▶ Data to examine:

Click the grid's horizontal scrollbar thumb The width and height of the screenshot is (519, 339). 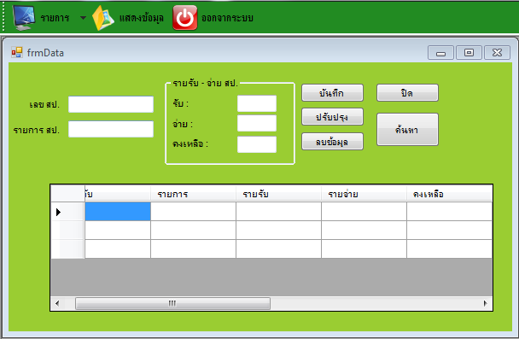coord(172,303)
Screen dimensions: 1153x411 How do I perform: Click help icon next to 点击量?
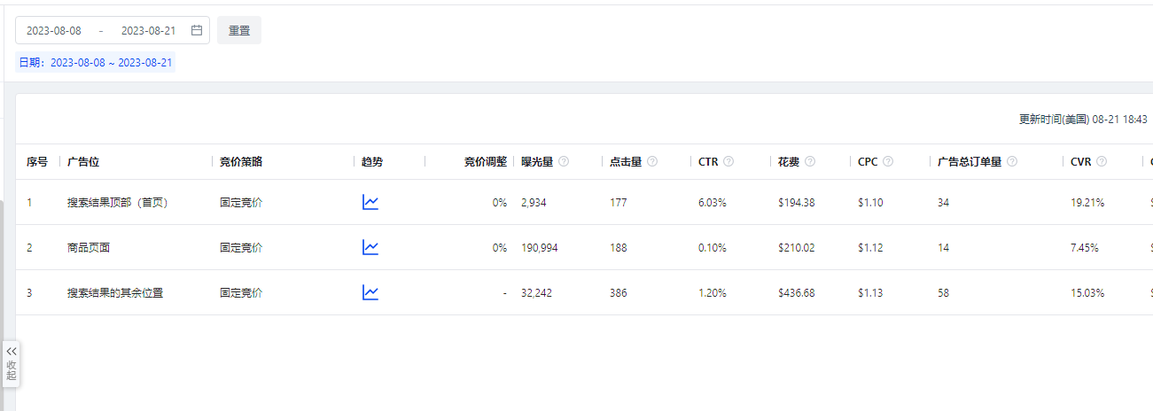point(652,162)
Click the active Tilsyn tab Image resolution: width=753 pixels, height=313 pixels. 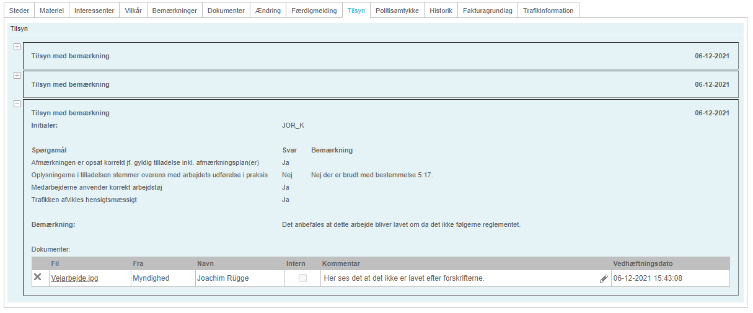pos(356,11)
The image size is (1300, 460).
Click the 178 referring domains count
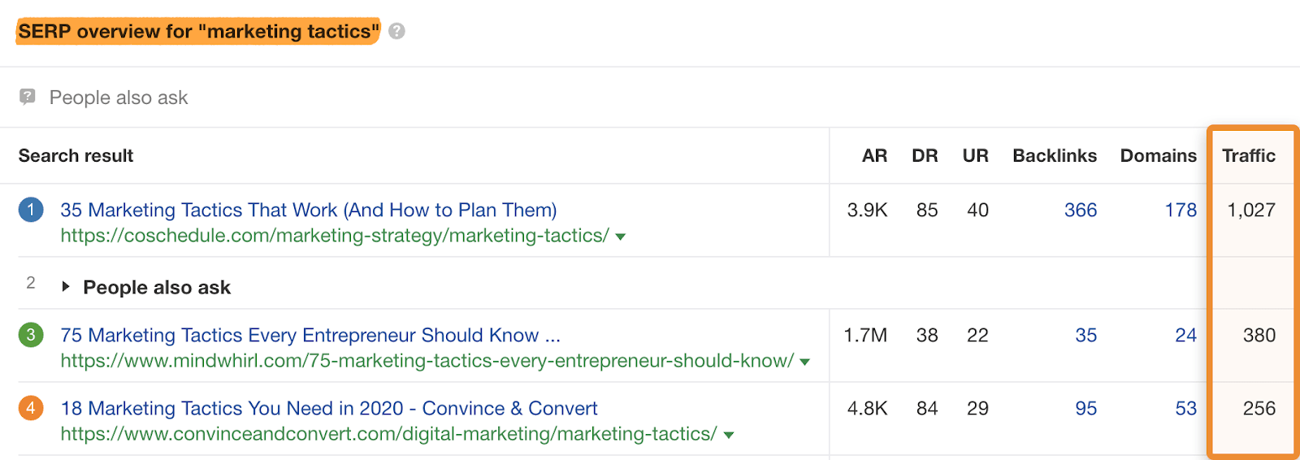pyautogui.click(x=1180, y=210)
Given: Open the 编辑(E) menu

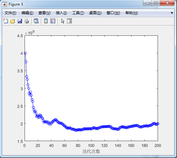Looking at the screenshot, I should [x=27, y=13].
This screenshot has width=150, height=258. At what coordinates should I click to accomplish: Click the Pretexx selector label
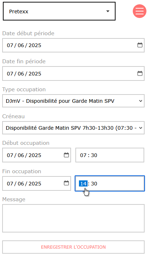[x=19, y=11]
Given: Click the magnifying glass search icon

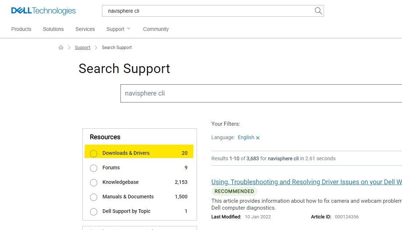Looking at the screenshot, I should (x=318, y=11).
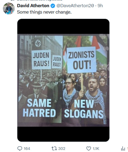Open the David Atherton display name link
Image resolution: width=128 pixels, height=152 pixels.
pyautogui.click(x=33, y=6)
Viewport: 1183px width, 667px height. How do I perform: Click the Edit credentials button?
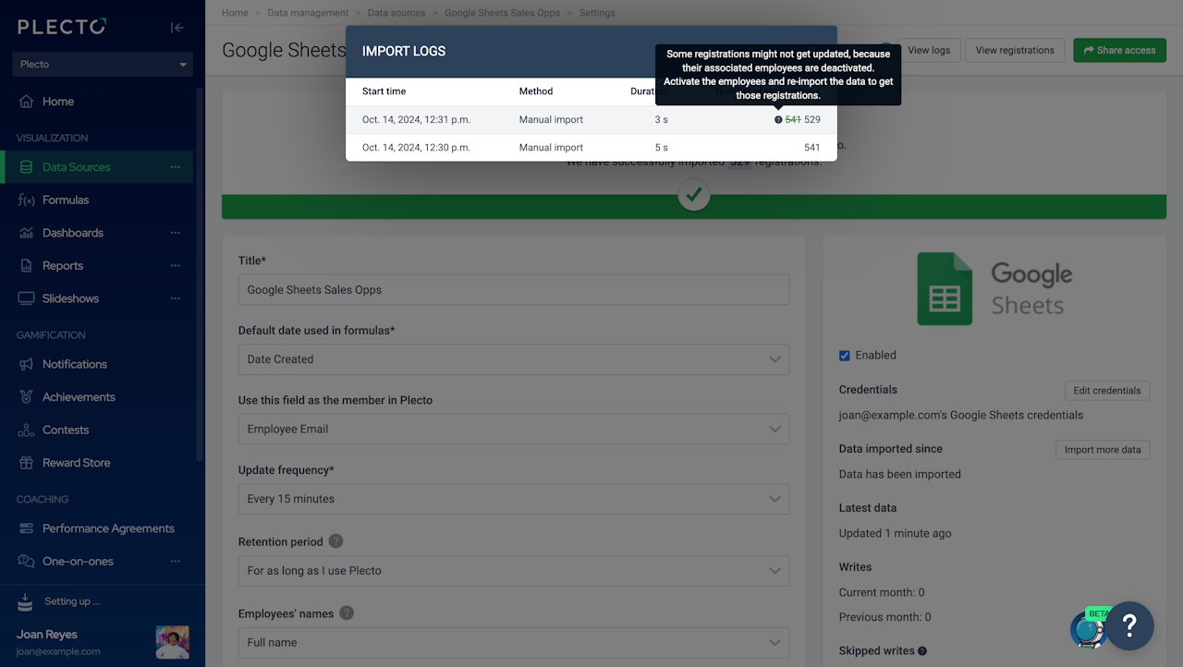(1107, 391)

▶ Task item: The copy should start at the line that contains "Viewport: 1183px width, 667px", end at the last line of the entries above, and match each line exactly, with pictures dropped.

▶ Task answer:
Viewport: 1183px width, 667px height. How do I perform: Click the Edit credentials button?
(1107, 391)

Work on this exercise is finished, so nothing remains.